◇日本に100近い新右翼組織が現れる
日本の各大都市の街頭でよく見かける黒塗りの大型宣伝車。旧日本軍の旗を掲げ、軍歌を大音量で流している。こうした人たちは日本の伝統的な右翼組織で、「街宣右翼」と呼ばれる。その多くが暴力団に所属し、警察から長年監視を受けているため、一般市民の間でもよくないイメージがある。こうした新右翼組織のメンバーはどういう人たちなのか?彼らの目的は?その実際の情況を探るべく、環球時報の記者が最も活発に活動する新右翼組織を取材した。
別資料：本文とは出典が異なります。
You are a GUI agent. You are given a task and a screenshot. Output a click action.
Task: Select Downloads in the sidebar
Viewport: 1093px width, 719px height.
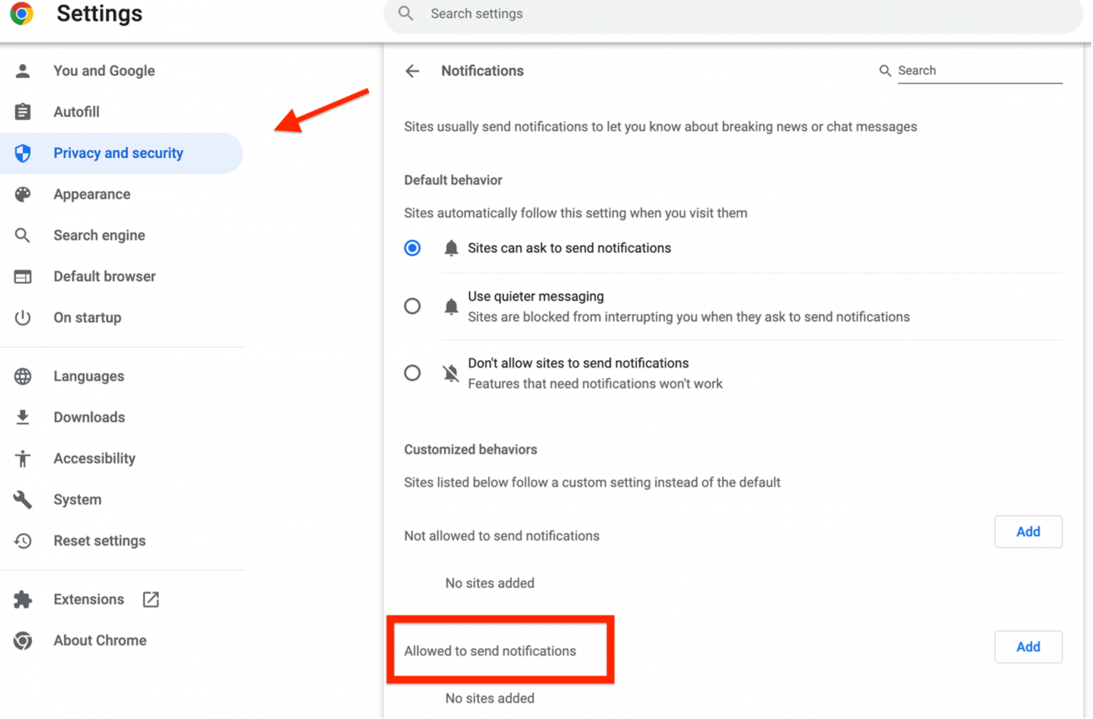(89, 417)
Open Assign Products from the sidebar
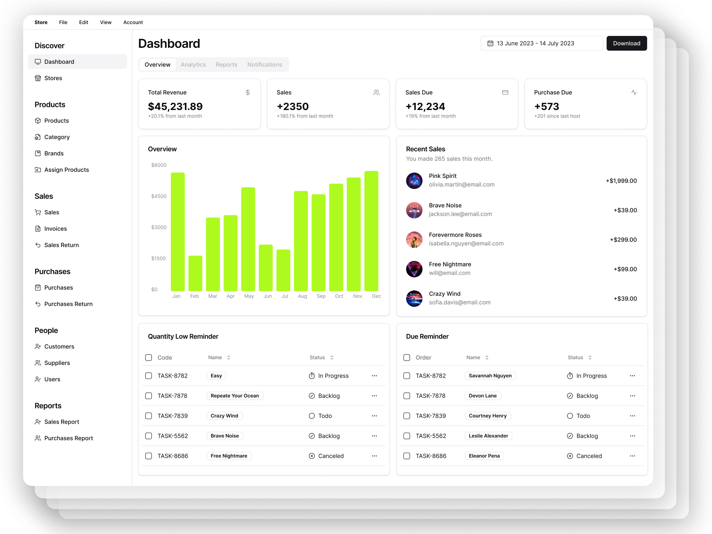 [67, 170]
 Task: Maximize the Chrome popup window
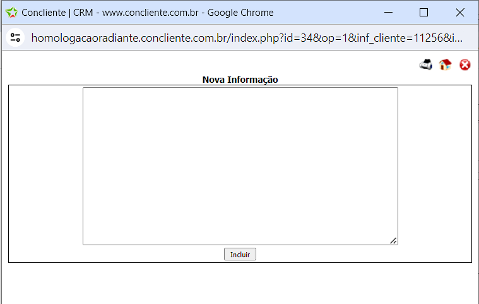(423, 13)
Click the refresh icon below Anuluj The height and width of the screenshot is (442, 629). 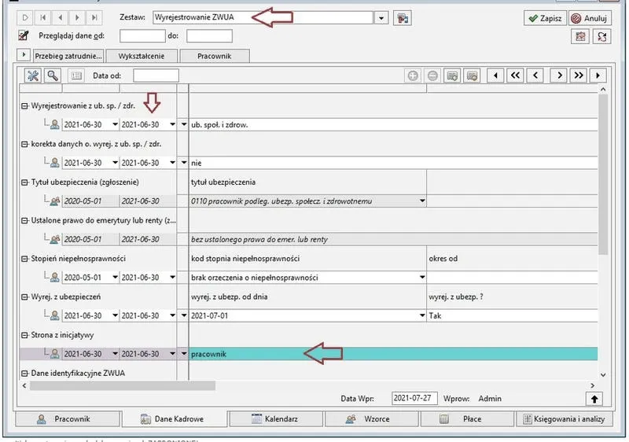(601, 36)

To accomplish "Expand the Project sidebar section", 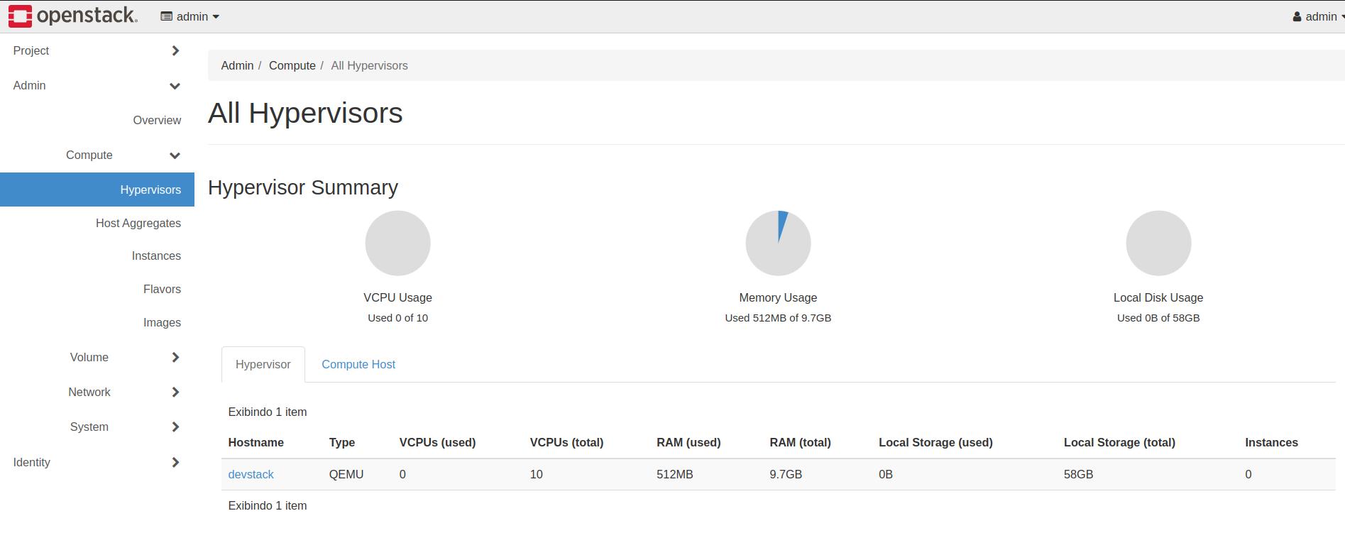I will (x=97, y=51).
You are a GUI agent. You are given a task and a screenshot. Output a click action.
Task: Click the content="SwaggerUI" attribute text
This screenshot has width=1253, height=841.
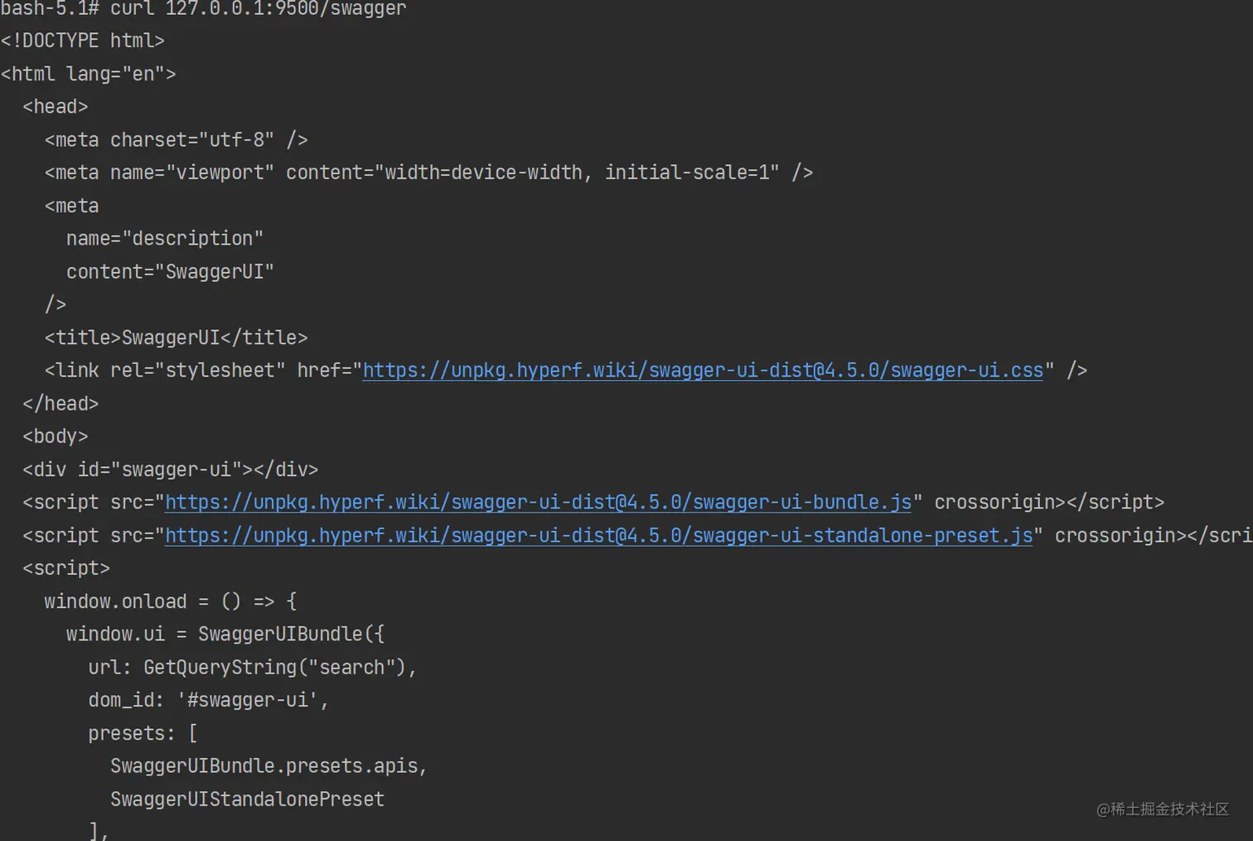coord(170,272)
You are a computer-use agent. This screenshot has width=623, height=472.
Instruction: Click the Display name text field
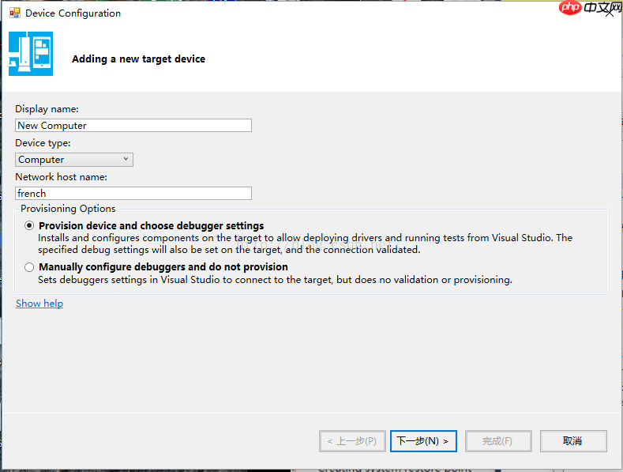click(x=133, y=125)
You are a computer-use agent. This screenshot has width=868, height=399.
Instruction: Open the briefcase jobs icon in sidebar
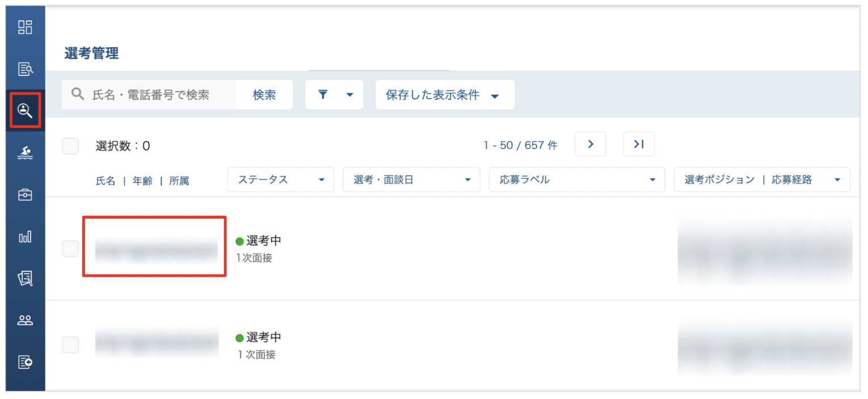(x=25, y=195)
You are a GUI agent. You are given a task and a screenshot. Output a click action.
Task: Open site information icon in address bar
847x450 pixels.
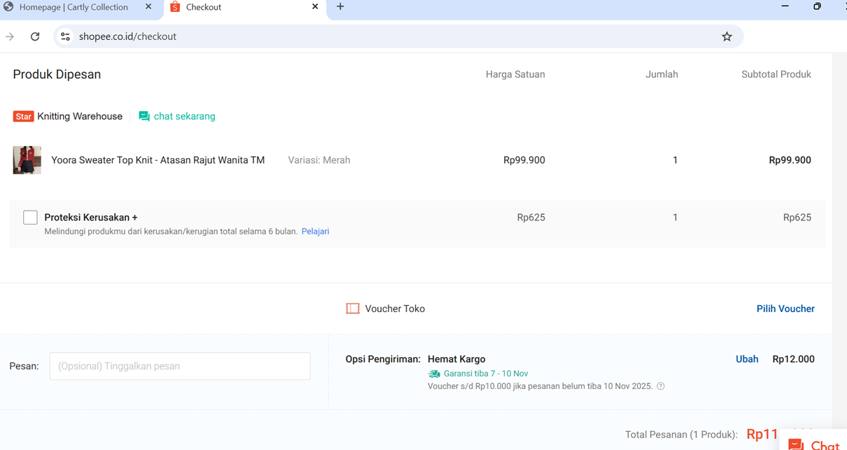pos(65,36)
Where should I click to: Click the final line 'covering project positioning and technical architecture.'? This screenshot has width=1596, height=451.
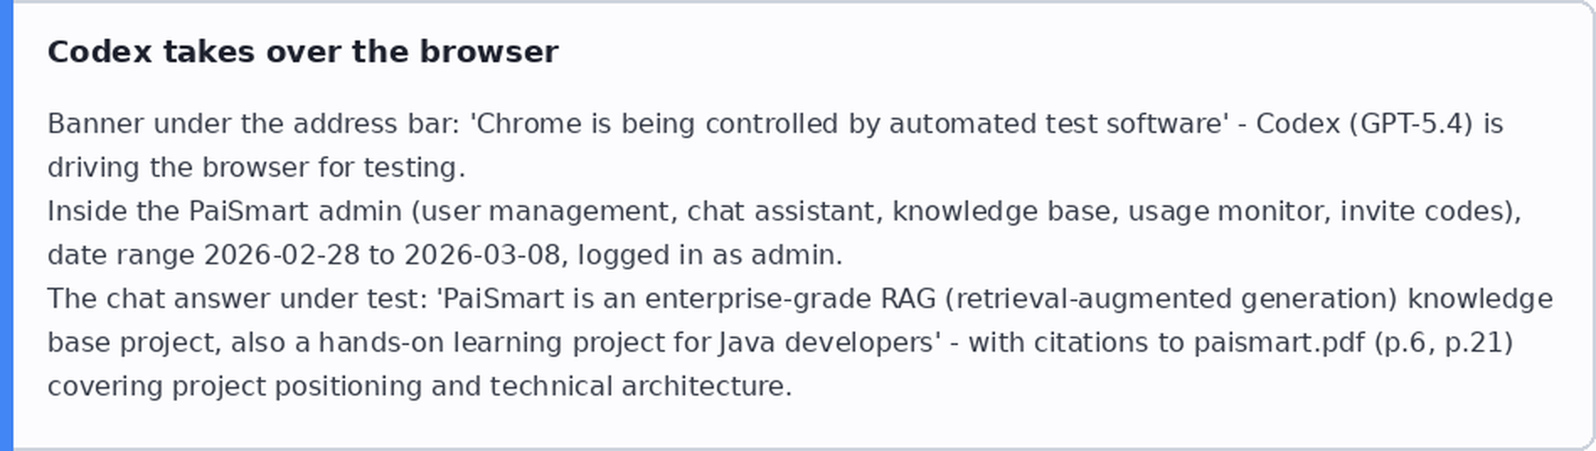pos(420,386)
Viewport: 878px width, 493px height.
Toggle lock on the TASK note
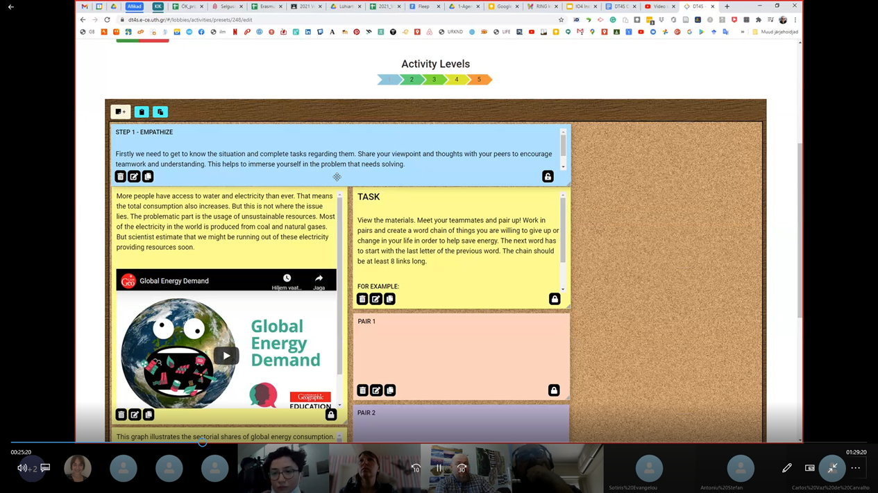coord(555,299)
大まかな統計によると、日本には近年民間団体や議員連盟など100近くの右翼組織が出現。比較的活動が活発な新右翼組織の中に「在日特権を許さない市民の会」や「 頑張れ日本!全国行動委員会」などがある。記者が「在特会」のホームページを確認したところ、住所も電話番号もなく、唯一の連絡方法としてメールアドレスがあり、そこにメールを送ってみた。数日後同会のスポークスマンという人物からようやく返信が届いた。そのメールには、同組織がデモを行う際でも、私の許可がない限り、取材は絶対にしないこと。私の許可が出るまで必ず現場で待つと約束すること。さらに、彼を単独取材したい場合、必ず「取材謝礼金」を用意することとも記されていた。日本滞在が長い記者が取材対象者から謝礼金を請求されたのは初めてのことだ。記者が警察関係者に問い合わせたところ、同会は単純な政治組織ではなく、暴力団との結びつきがあり、幹部はかつて暴力団組織の資金調達で逮捕されたことがあるという。同会はまた、日本最大の右翼団体「日本青年社」などの街宣右翼と協力関係にあり、警察当局から排外主義団体に認定されている、かなり危険な団体だ。警察関係者の忠告で記者は取材を諦めた。
◇新右翼の勃興で「平和」から遠のく日本
新右翼勢力の勃興に、世界各国のメディアが憂慮している。韓国の東亜日報は、日本の新右翼の勃興は、日本が極端なナショナリズムに転向し、平和憲法がなくなるか改正され、最悪の場合、日本が核兵器の追求を開始するのではないかと人々に懸念を抱かせていると伝える。米ハーバード大学のジョセフ・ナイ教授は英フィナンシャル・タイムズ紙で、日本の政治は20年の低い経済成長を反映しており、若者がより偏狭になっていると指摘した。2000年以降、米国の大学に留学する日本人の数が50%以上減った。作家の麻生晴一郎氏も「今の日本の若者は海外に留学したがらず、日本が一番いいと思っている」と指摘する。こうした閉塞感がネット右翼を繁殖させる土壌を提供し、最も懸念される日本の社会問題の一つとなっている。